If religion can be imposed on all employees in regards to their health care, how much more can religion be involved? If the owner thinks same sex marriage is a sin, can that owner refuse to allow spousal coverage for same sex partners in the health care plan? If the owner's religion believes that women "should not have authority over men", can they use that as a pretense for gender discrimination in promotions? Could an owner who is a Jehovah Witness forbid coverage of blood transfusions in a health care plan? There are as many scenarios as there are religions - somewhere there must be a separation of religion from the secular work place. The rights of the individual worker has to rise above an imposition from the beliefs of people who would impose their will because of their position.
4. Is this a violation of the establishment of religion clause?
The First Amendment prohibits the federal government from making a law "respecting an establishment of religion, or prohibiting the free exercise thereof".
Is it feasible to believe that companies who use religion as the pretense for exempting birth control coverage from a health plan, are they not establishing a "religion" for their company? And because they are basing this on the First Amendment, are they not using the US government to establish that religion? In addition, is the company prohibiting its employees from the free exercise of their beliefs counter to the company owners?
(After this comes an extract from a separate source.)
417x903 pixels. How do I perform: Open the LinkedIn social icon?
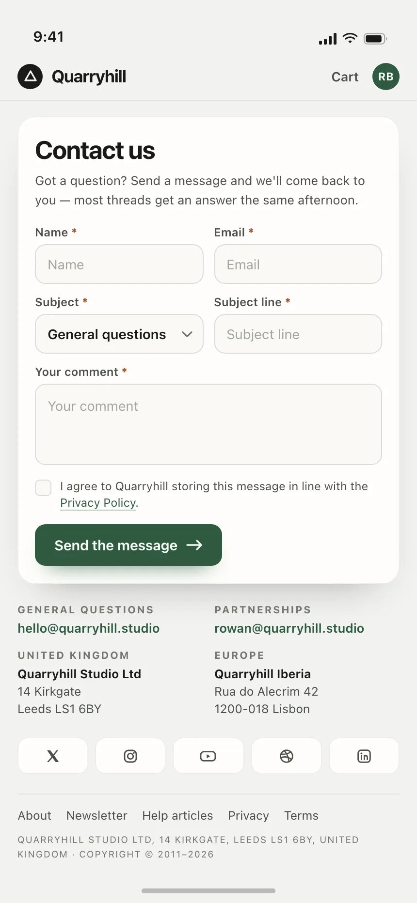pyautogui.click(x=364, y=756)
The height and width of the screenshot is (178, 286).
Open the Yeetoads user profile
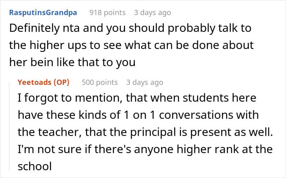34,82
Yes, the government is mandating the coverage - but the mandate is not attached to a religious idea. It is the same way that the government wages war in a non-religious context, even though virtually every religion fundamentally opposes war.
The Supreme Court is wading into deep water with this case. Especially with their tendency to side with political conservatism on such issues. Progressives have little confidence in the 5-4 decision making that this court uses to justify its will on these issues. A change of one justice should not make such a difference in how we interpret law, but that seems to be the case with this very political court.
We shall have to see what type of decision they work out. If they narrow the circumstances, it may not have far reaching effects.
But if they decide to establish a broad precedent which they believe should establish new law for the future, then religion and politics will soon be merging .....to our detriment.